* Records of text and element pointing
* Begin *
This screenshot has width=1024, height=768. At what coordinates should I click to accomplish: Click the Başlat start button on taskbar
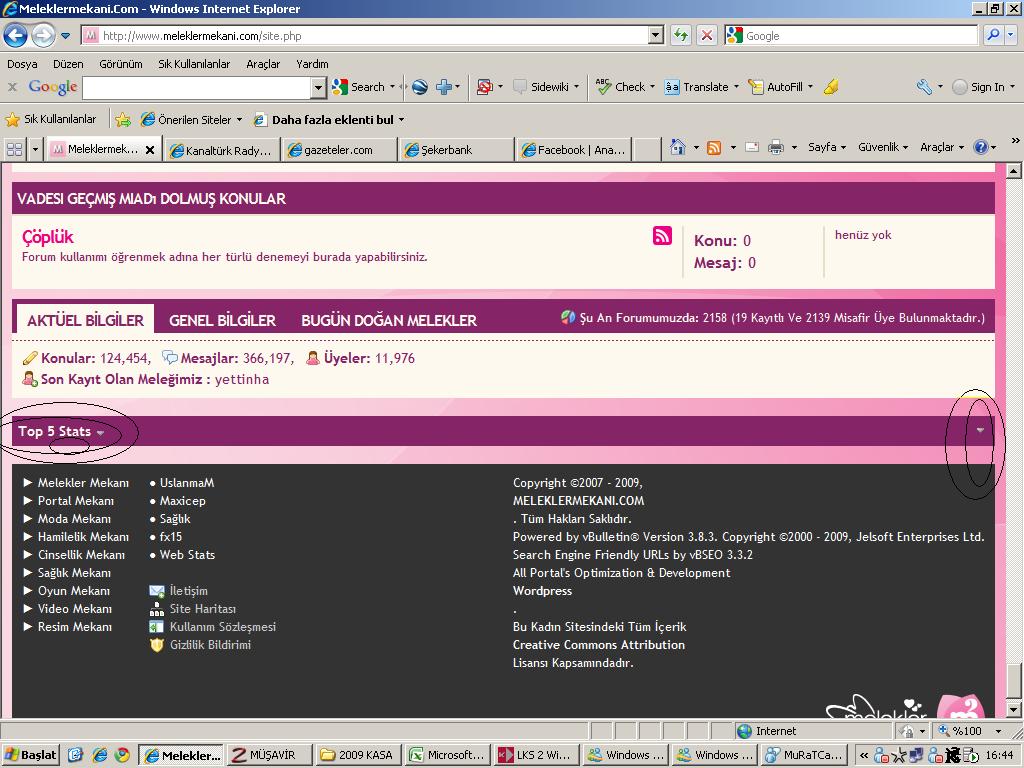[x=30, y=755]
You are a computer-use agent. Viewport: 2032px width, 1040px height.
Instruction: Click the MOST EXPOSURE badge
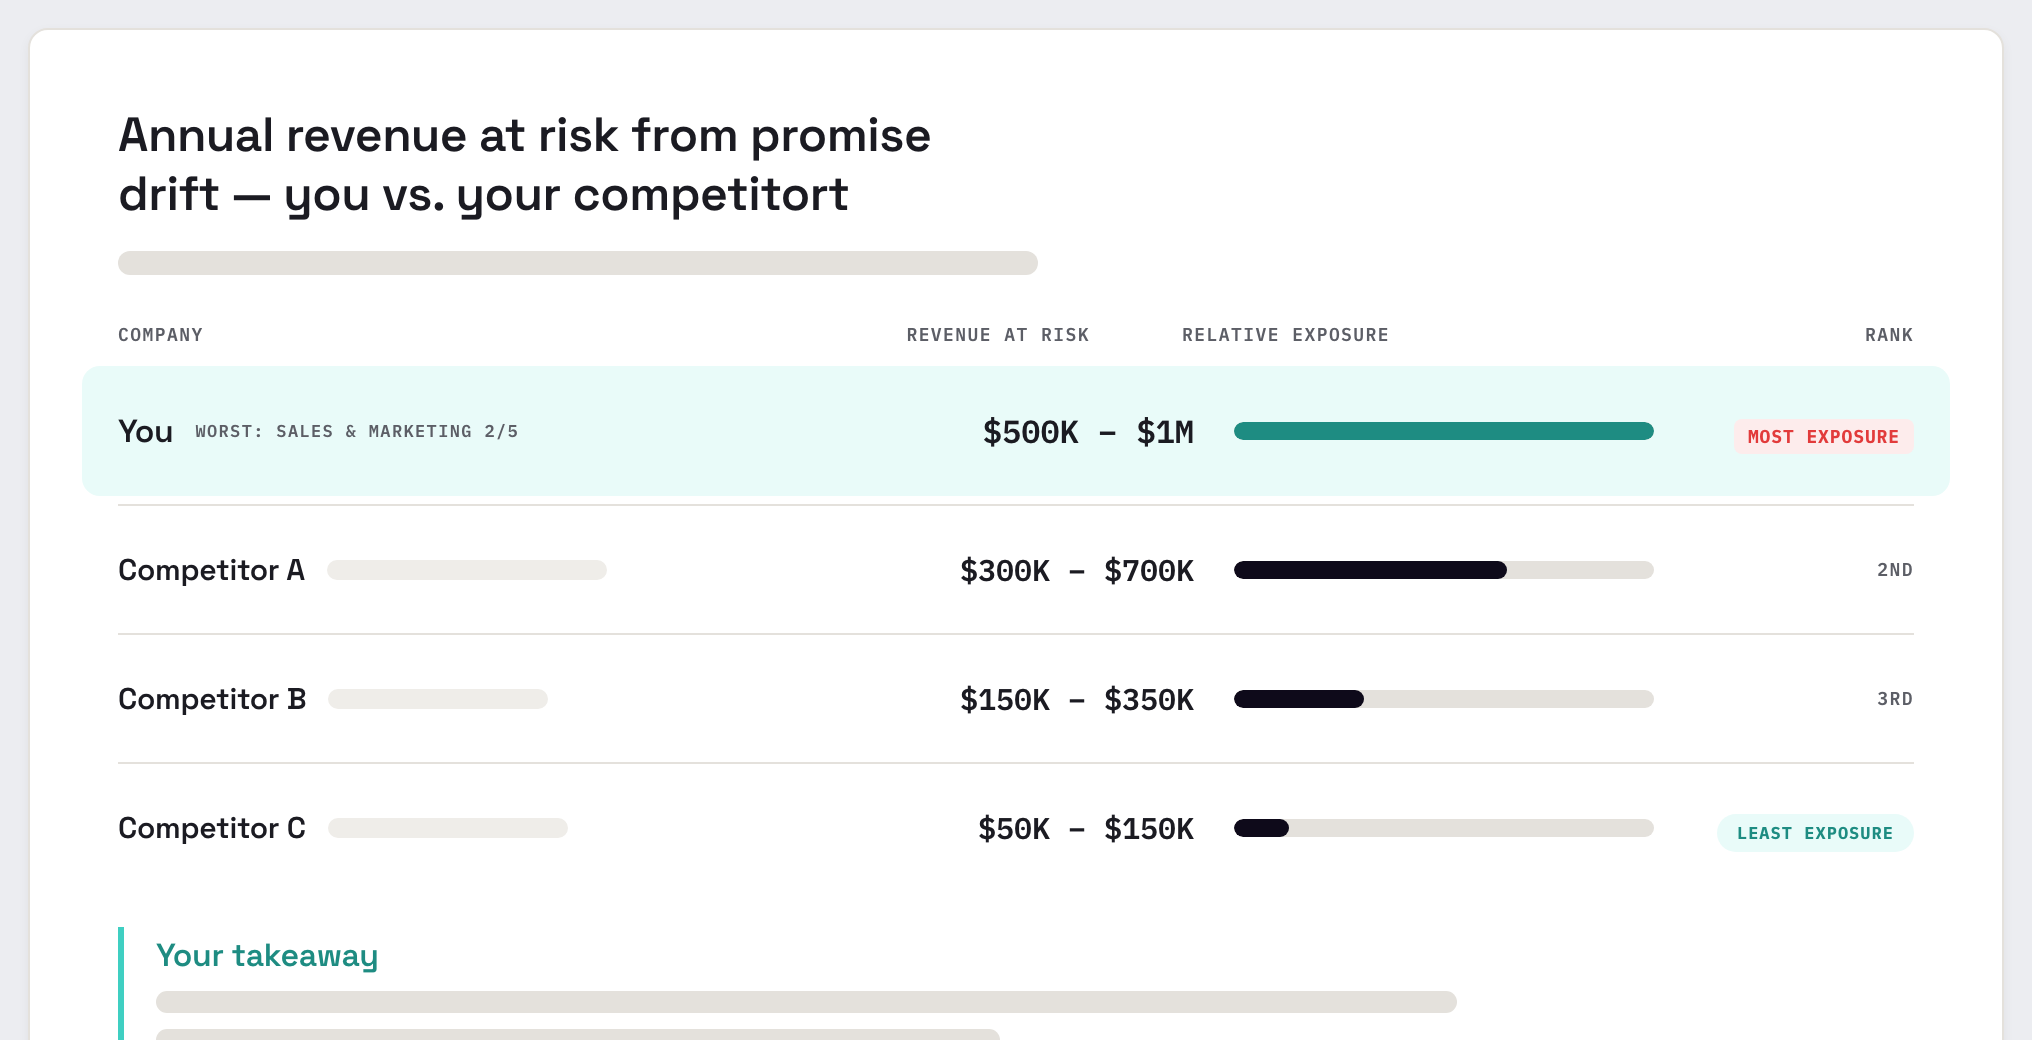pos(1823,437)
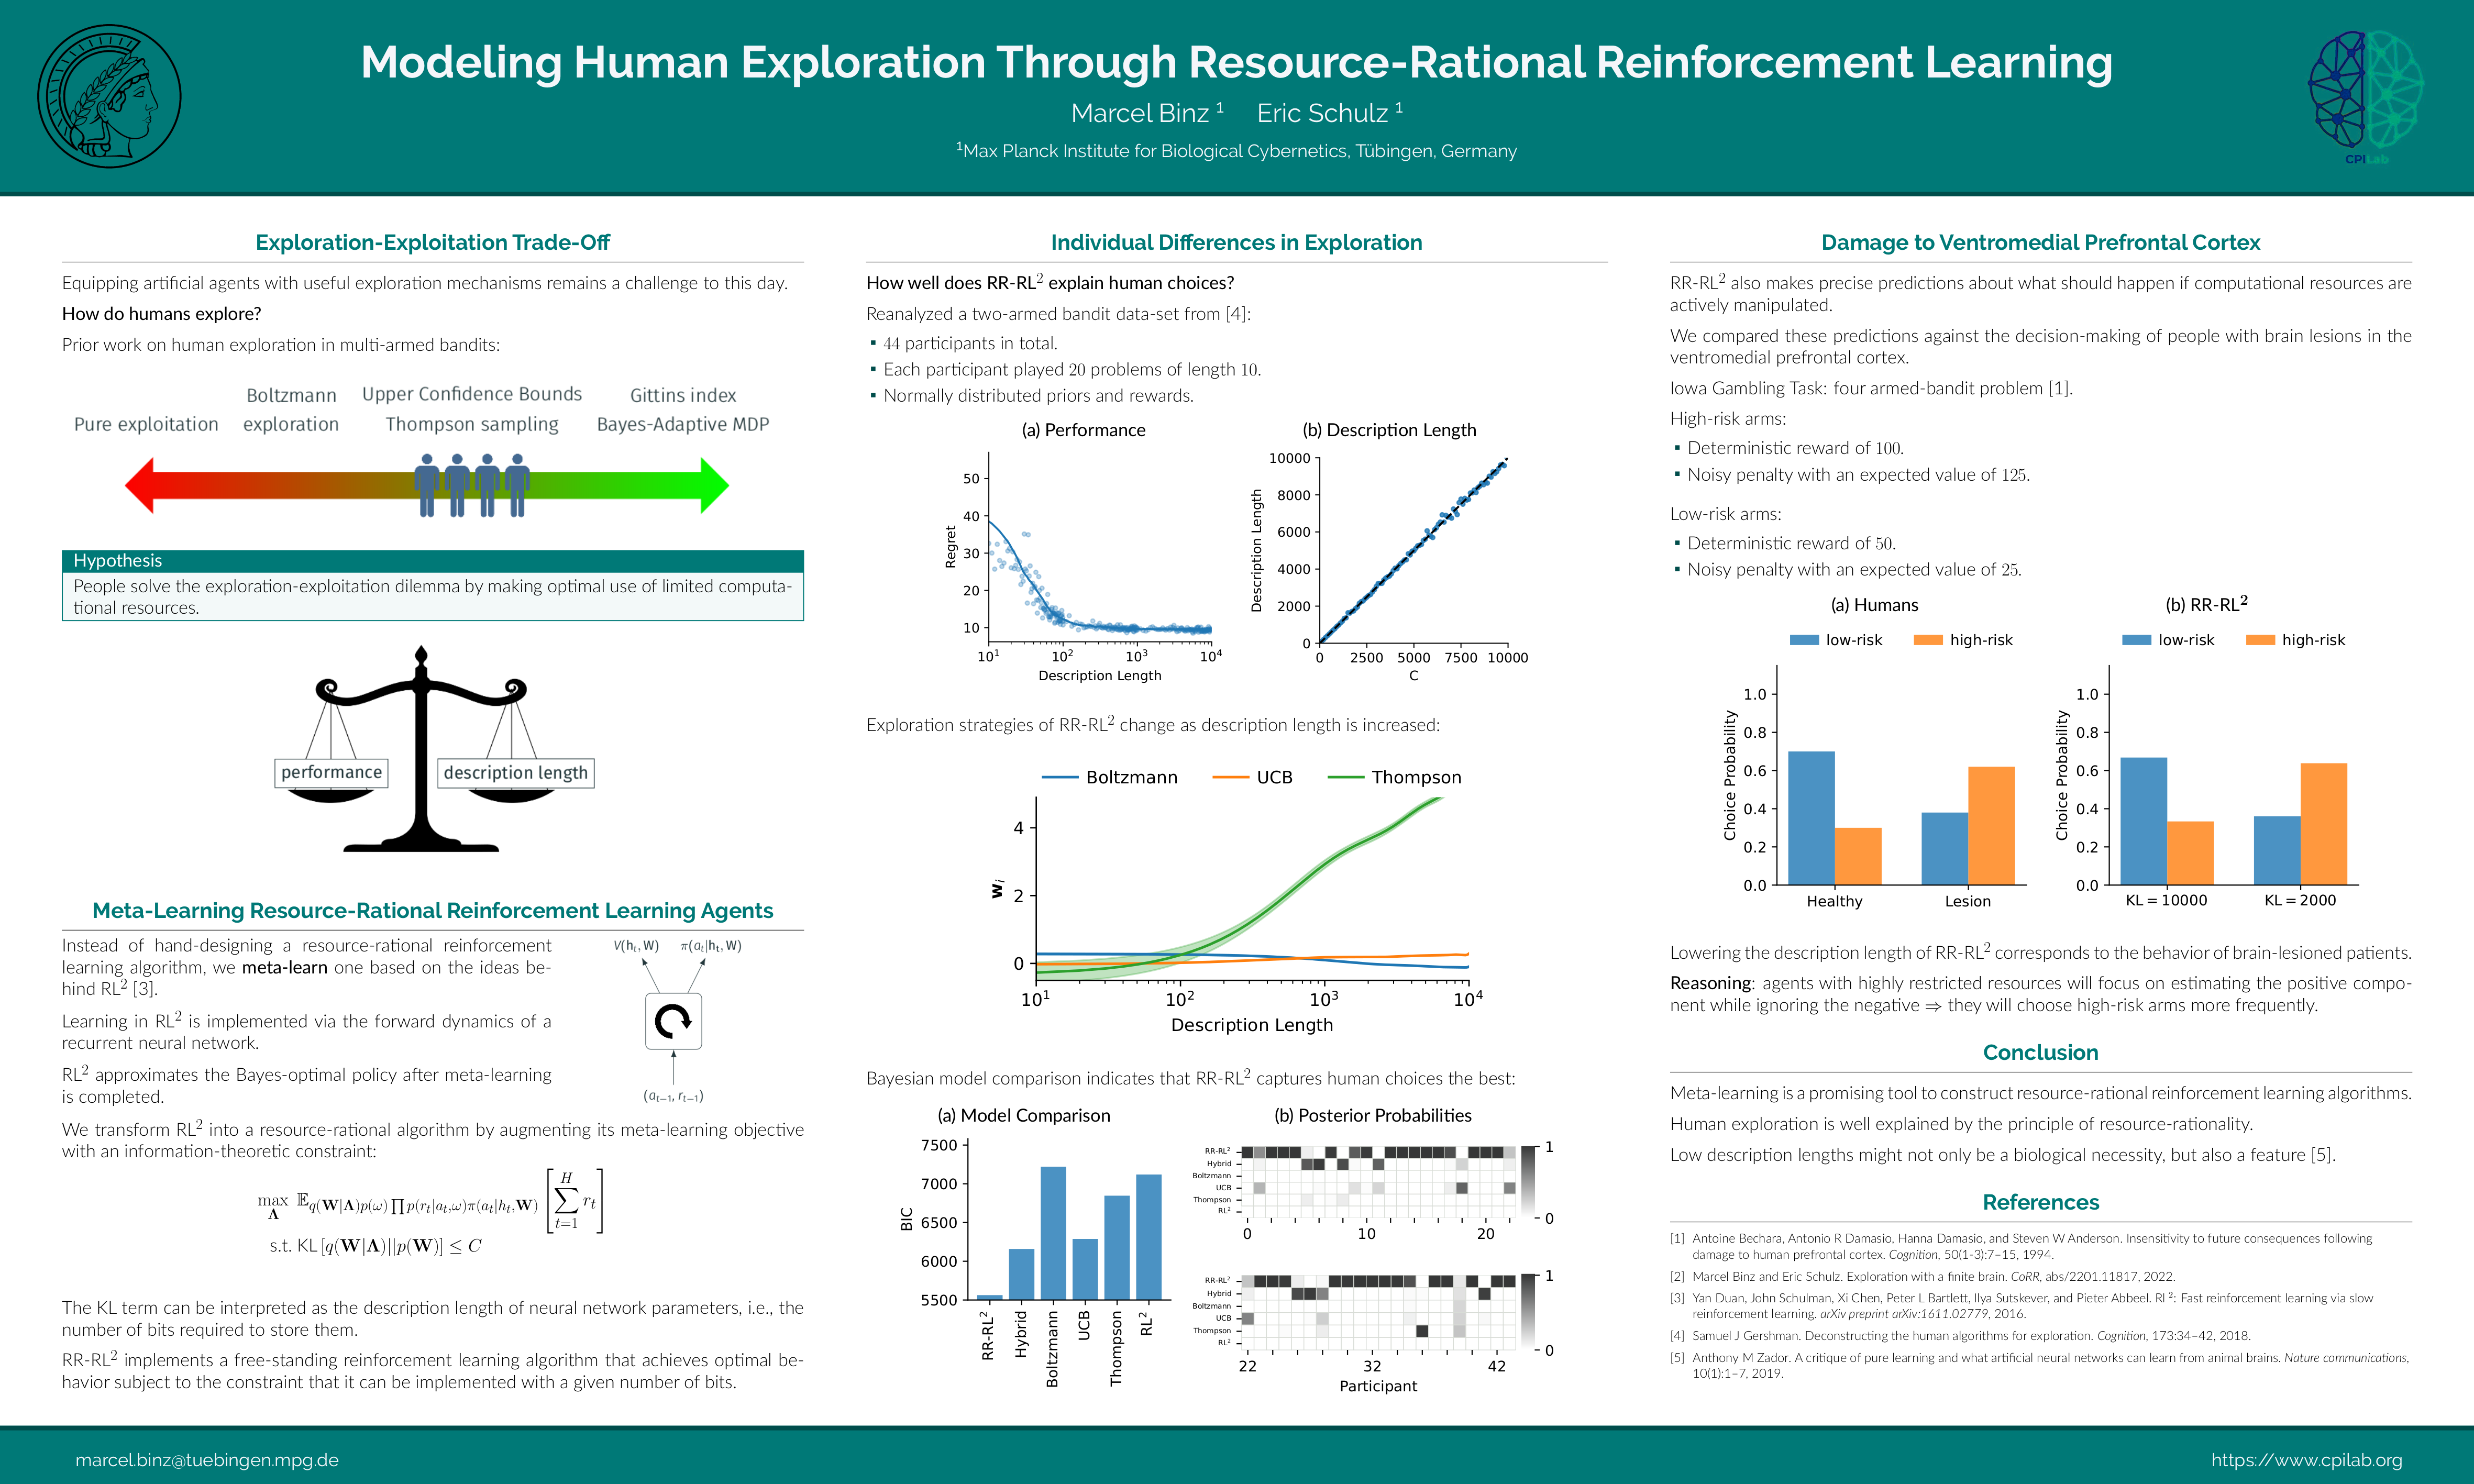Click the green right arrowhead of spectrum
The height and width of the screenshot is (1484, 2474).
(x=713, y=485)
* End *
* EXERCISE GOAL
Could you present every line of the records above as a Markdown table with the columns No. and Line, skipping blank lines and omitting the pictures?

* RESPONSE TO THIS TASK
| No. | Line |
|---|---|
| 1 | This screenshot has width=1024, height=768. At what coordinates should I click to accomplish: Click the Başlat start button on taskbar |
| 2 | [x=30, y=755] |
| 3 | You are a computer-use agent. Viewport: 2032px width, 1040px height. |
| 4 | Instruction: Click the MOST EXPOSURE badge |
| 5 | pos(1823,437) |
| 6 | Click the green right arrowhead of spectrum |
| 7 | The height and width of the screenshot is (1484, 2474). |
| 8 | (x=713, y=485) |